GOAL OF THE EXERCISE: Retype all of the data word for word, without pictures.

** INFORMATION SHOWN follows **

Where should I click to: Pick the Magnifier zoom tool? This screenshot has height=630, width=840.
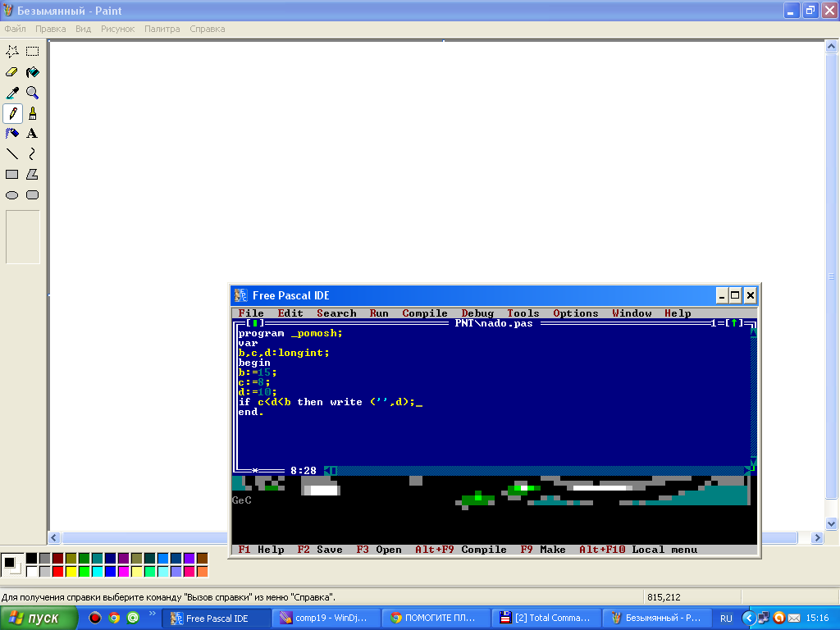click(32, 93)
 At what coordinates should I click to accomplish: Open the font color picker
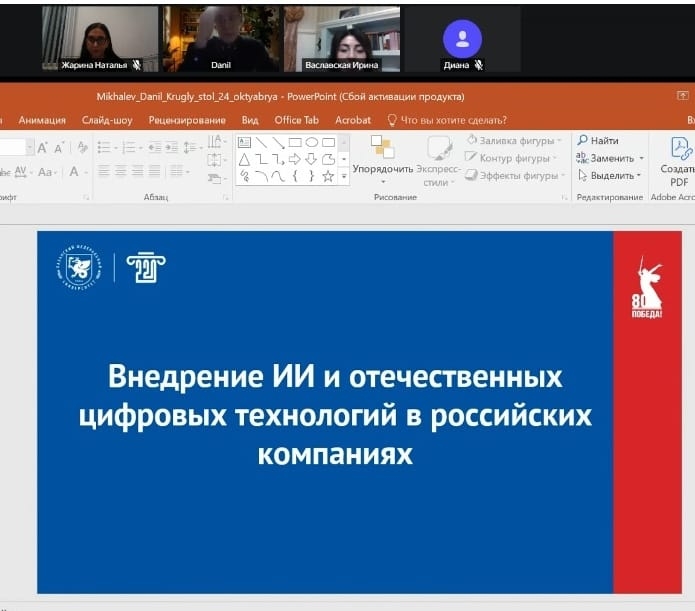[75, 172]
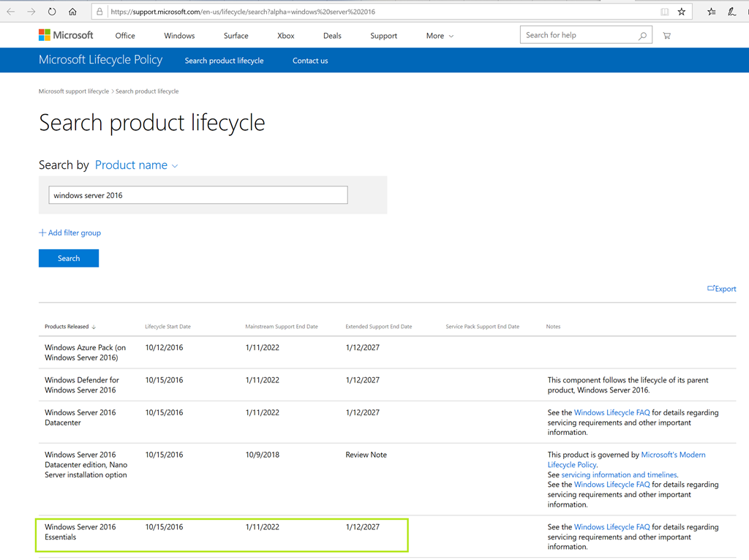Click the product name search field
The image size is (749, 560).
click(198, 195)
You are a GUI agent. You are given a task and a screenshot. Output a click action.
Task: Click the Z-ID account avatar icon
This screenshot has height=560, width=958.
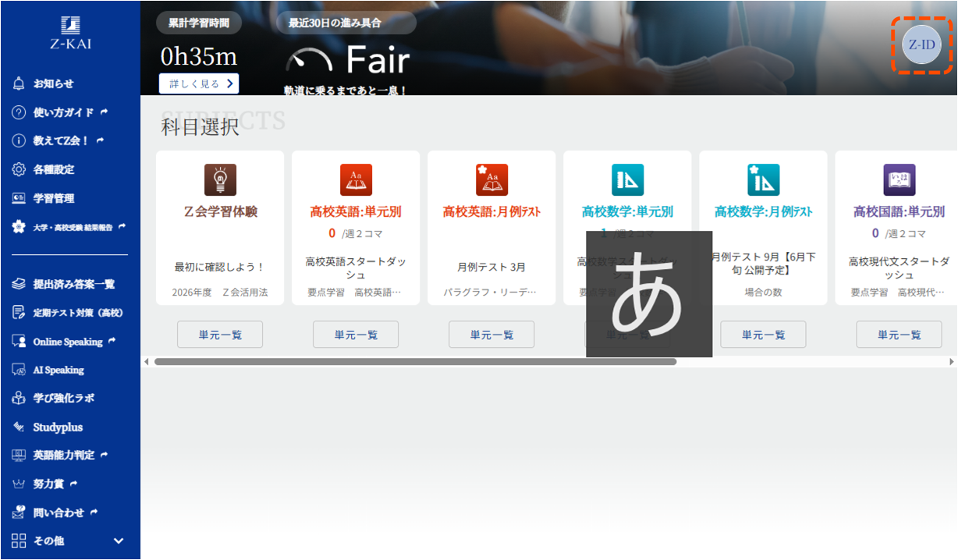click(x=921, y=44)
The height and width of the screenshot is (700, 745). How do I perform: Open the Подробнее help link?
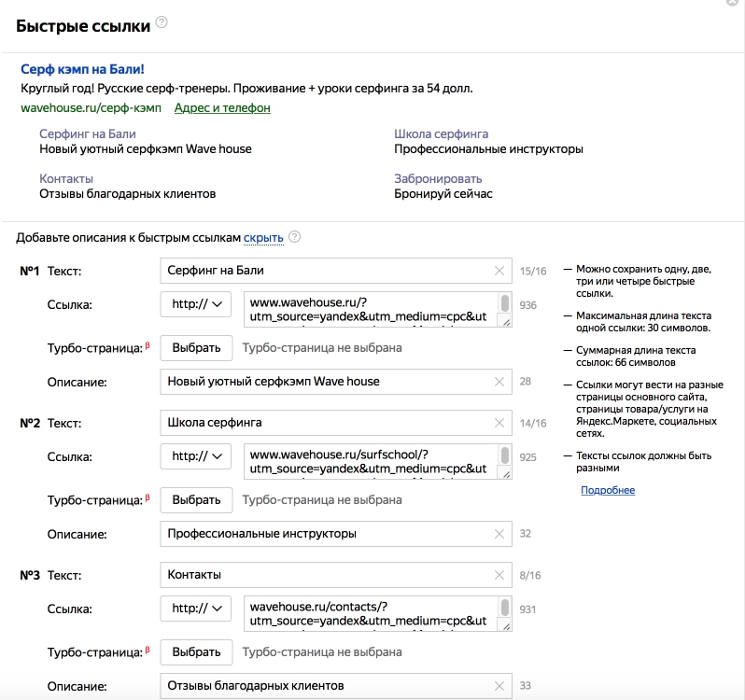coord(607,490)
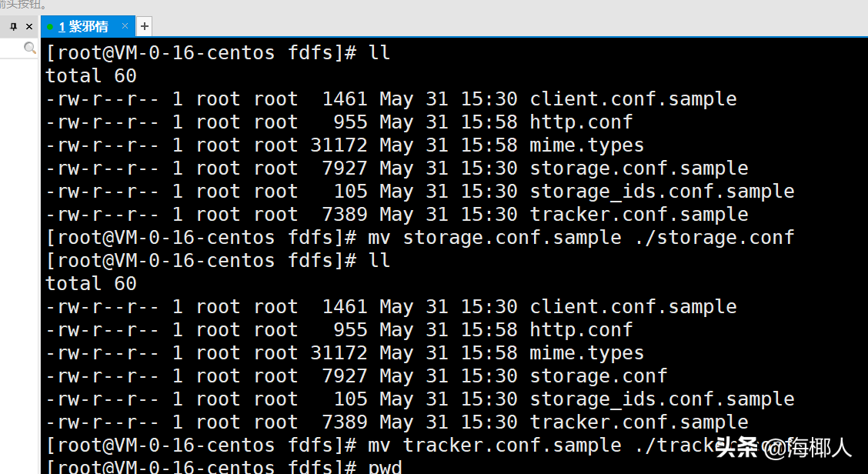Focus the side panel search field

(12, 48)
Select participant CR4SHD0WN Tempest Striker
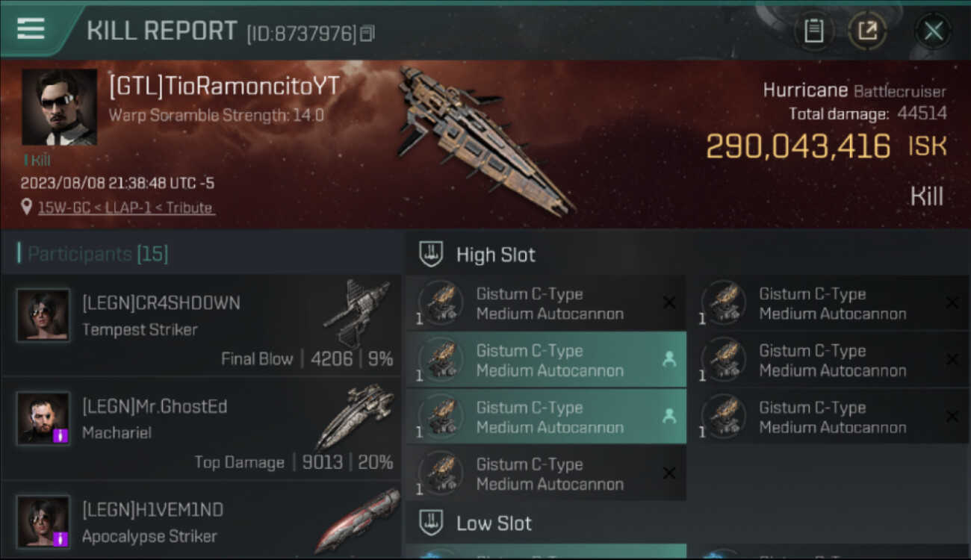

** End of INFORMATION SHOWN **

SOLUTION FOR THIS EXERCISE:
Where should I click to: Pick the Magnifier zoom tool? This screenshot has height=630, width=840.
click(32, 93)
 At what coordinates should I click to accomplish: Open the font color picker
[75, 172]
Click the product name search field
The image size is (749, 560).
click(198, 195)
You are a GUI agent. You are given a task and a screenshot. Output a click action.
Task: Click the Z-ID account avatar icon
This screenshot has height=560, width=958.
click(x=921, y=44)
The height and width of the screenshot is (700, 745). How do I perform: Open the Подробнее help link?
coord(607,490)
Focus the side panel search field

(12, 48)
Select participant CR4SHD0WN Tempest Striker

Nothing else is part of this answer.